Probably not. An opposing player’s conduct that would be clearly actionable outside the stadium is perfectly legal inside the stadium if the act is considered “part of the game.” If an act is considered part of the game (e.g. a tackle in football, a collision at home plate, or a foul in basketball), then players have assumed the risk of injury. This, of course, begs the question is fighting part of the game in hockey? Yes. Although fighting is considered illegal in hockey (it will get you a five minute major penalty), it happens all the time. In fact, fighting happens so often that the NHL has rules about how to fight (e.g. players must drop their sticks and gloves) and many teams maintain an “enforcer” on their roster to fight and protect the team’s star players. With over 700 fights during the 2008-2009 NHL season, one would be hard pressed to say that fighting is not part of the game. As Rumble’s actions do not appear to be blatantly outside the boundaries of hockey, Boney assumed the risk of injury.

However, when conduct goes so far beyond that which is normally tolerated, civil and criminal liability may follow. In 2004, Vancouver Canuck, Todd Bertuzzi, plead guilty to an assault charge after blindsiding Colorado Avalanche rookie Steve Moore with a punch to the back of the head which left Moore unconscious, with a concussion and three broken vertebrae. Moore subsequently brought a lawsuit against Bertuzzi alleging $38 million in damages as a result of the attack which ended his NHL career. Six years later, the case is still pending.

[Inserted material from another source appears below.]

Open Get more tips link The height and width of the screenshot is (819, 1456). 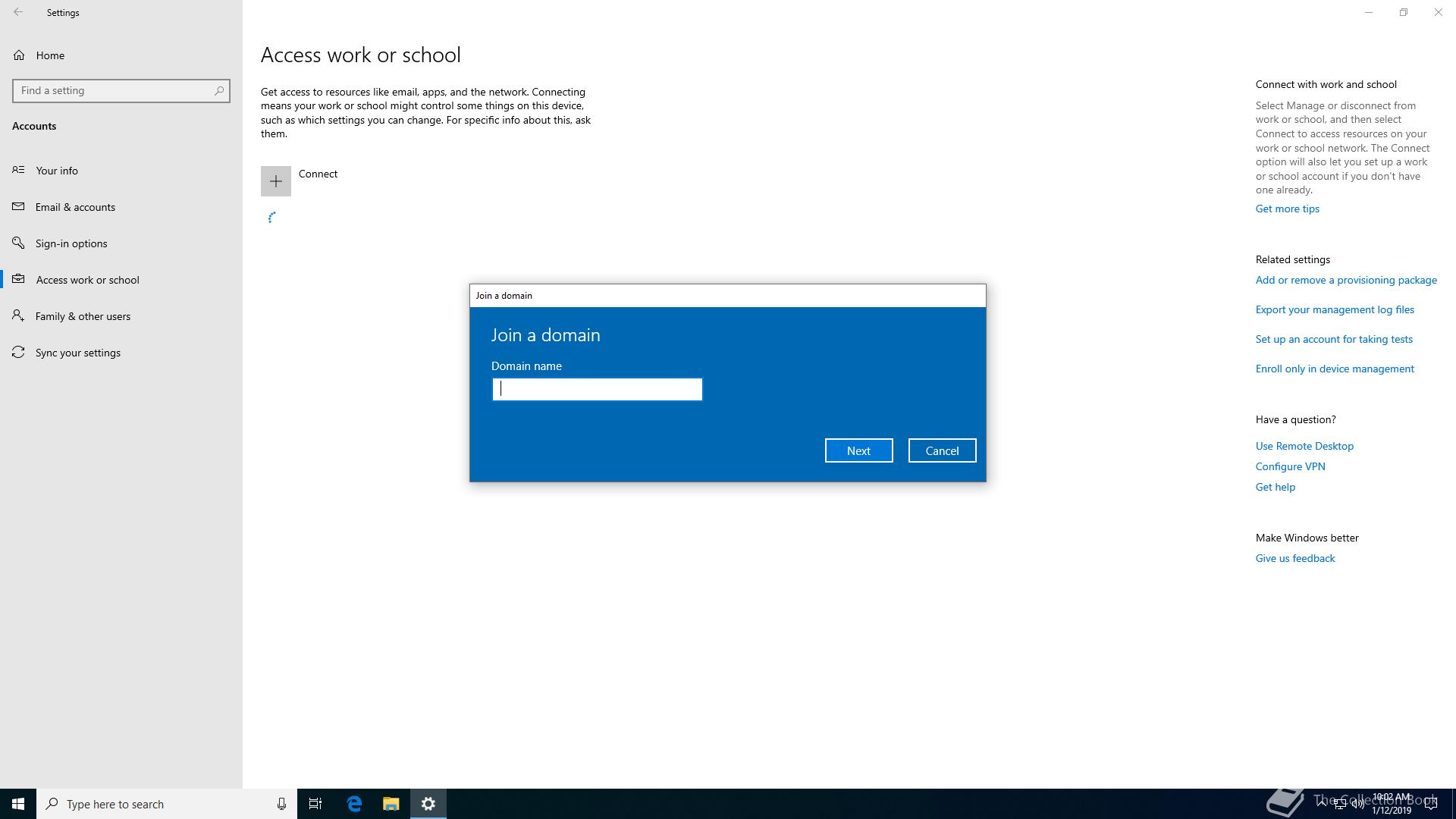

*BZZZZZZZZZZZZZZZZZ (deep breath) BZZZZZZZZZZZZZZZ. If you have watched even a second of the World Cup, you now know that a vuvuzela is a cheap, plastic trumpet that emits a buzzing noise so annoying it could drive a bumble bee crazy. The sound has quickly found its way into our pop culture and even YouTube has added a button so that users can listen to the horrendous sound while watching their favorite online videos.